**Your objective**. Below are the records. Gather each line that holds "computer".

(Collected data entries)
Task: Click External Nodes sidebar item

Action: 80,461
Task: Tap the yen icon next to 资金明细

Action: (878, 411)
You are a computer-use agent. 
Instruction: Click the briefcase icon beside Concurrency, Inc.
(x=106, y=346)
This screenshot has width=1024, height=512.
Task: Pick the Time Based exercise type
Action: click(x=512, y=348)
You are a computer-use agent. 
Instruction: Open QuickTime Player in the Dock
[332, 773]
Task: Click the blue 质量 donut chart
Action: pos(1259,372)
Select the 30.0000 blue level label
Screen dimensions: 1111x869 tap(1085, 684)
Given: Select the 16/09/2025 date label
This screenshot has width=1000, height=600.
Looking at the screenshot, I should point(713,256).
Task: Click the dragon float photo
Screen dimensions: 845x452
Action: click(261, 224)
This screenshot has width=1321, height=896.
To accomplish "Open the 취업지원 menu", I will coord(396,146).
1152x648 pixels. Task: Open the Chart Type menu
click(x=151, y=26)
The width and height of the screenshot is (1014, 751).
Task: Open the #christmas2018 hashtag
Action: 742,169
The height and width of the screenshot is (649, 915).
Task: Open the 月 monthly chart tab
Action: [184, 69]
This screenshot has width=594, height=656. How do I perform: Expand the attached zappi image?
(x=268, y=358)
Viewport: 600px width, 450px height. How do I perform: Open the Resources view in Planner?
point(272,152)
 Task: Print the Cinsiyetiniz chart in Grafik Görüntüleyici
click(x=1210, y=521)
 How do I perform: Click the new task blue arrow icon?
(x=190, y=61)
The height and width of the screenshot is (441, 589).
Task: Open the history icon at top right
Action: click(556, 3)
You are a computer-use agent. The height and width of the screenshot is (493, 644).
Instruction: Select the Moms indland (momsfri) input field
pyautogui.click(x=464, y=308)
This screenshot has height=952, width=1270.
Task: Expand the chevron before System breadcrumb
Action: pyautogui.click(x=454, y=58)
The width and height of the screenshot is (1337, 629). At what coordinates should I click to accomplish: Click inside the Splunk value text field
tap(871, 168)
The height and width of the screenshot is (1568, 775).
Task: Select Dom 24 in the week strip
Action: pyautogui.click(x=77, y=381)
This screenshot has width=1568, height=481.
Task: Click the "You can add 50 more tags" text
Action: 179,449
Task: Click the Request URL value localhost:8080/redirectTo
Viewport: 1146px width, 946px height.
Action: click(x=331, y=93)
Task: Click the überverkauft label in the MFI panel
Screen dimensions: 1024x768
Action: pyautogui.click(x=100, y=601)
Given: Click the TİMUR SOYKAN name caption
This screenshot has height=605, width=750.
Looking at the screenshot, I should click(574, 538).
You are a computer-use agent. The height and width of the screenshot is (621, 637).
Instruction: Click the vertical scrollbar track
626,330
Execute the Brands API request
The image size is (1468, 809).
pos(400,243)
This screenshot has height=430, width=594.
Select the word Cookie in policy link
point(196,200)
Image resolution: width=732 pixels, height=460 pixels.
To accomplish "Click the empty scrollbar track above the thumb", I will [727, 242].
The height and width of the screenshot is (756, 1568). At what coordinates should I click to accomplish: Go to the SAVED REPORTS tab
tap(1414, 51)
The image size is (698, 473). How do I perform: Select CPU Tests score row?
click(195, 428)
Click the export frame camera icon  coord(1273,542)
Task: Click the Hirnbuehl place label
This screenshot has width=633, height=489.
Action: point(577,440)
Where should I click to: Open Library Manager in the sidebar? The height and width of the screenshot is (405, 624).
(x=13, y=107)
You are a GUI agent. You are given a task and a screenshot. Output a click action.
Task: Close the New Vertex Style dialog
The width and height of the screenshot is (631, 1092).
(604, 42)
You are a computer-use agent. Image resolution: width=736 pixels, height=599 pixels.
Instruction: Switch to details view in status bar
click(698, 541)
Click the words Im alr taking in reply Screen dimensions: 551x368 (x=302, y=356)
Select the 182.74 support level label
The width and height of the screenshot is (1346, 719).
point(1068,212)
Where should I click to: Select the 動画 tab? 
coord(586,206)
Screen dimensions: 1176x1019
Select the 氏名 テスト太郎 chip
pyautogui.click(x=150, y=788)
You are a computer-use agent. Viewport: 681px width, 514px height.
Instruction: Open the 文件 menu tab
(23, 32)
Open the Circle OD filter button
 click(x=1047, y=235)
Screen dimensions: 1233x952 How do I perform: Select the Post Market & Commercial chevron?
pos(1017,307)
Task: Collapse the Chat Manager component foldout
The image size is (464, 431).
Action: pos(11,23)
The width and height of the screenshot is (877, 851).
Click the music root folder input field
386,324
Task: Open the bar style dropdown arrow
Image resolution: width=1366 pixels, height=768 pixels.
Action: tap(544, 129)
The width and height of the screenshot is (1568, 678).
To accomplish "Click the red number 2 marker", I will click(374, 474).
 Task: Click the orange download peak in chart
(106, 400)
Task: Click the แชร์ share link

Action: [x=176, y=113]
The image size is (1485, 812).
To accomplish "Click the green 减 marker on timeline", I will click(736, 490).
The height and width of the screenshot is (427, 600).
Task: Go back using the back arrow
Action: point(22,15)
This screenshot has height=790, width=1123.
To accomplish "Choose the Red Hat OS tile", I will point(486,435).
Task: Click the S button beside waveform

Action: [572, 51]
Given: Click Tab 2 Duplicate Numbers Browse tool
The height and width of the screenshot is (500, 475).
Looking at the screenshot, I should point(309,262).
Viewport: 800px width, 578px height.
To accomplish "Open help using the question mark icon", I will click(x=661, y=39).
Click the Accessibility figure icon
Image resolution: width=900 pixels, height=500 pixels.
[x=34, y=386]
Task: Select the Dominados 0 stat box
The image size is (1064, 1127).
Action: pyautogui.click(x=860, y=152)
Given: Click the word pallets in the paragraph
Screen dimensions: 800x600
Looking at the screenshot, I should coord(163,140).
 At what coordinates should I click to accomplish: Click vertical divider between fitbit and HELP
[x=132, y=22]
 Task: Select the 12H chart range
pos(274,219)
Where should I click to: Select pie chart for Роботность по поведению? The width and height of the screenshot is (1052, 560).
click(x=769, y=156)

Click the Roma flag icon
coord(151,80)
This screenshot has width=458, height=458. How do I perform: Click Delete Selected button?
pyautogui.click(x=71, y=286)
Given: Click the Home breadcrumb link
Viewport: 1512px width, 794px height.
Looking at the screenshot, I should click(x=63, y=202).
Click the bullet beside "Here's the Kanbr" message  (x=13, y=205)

**Output of the task**.
You are a computer-use agent. 
You are a computer-use agent. 
You are a computer-use agent. The height and width of the screenshot is (493, 644).
You are a computer-use agent. The height and width of the screenshot is (621, 637).
You are a computer-use agent. Image resolution: width=736 pixels, height=599 pixels.
You are a computer-use agent. Viewport: 681px width, 514px height.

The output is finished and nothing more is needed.